To hop or not to hop?
SPRINGFIELD, MO. — I have two friends with widely different views of the local church. One is a self-proclaimed “church hopper”; the other is a “nonhopper.”
The hopper selects churches like he does restaurants — based on what will satisfy his spiritual taste buds on a particular Sunday. He’s accustomed to feasting off the ministry menus of local churches without making a deposit of his time and resources.
The nonhopper, on the other hand, views his church as a spiritual bank — a place to invest his time and resources for the purpose of yielding an eternal dividend. He’s remained faithful to his church for 30 years, continuing to labor when the once-small congregation was without a pastor and struggling to meet its financial obligations.
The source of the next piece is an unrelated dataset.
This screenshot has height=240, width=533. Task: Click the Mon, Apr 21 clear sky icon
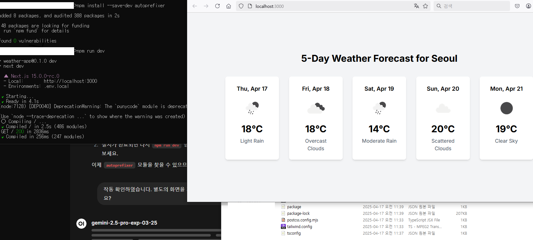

Each time the nonhopper became discouraged by the empty pews and contemplated hopping to another church, the Lord spoke to his heart, Remain faithful to where I have called you.
God rewarded my friend’s decision to stay and work. Today the church is thriving and has a dynamic outreach to the community. Many have found Christ and are growing in the Lord.
Recently I said to the nonhopper, “It must feel great walking into that crowded sanctuary on Sundays and having difficulty finding a seat.”
“It does,” he replied. “But it also reminds me that the people in this community have a church today because we didn’t give up when times were tough.”
My friend is a living example that we get out of church what we put into it. Hopping from church to church is more carefree, but it isn’t as fulfilling. Active participation in a local church will result in spiritual growth, lasting relationships and, ultimately, a congregation that will have a greater impact on its community.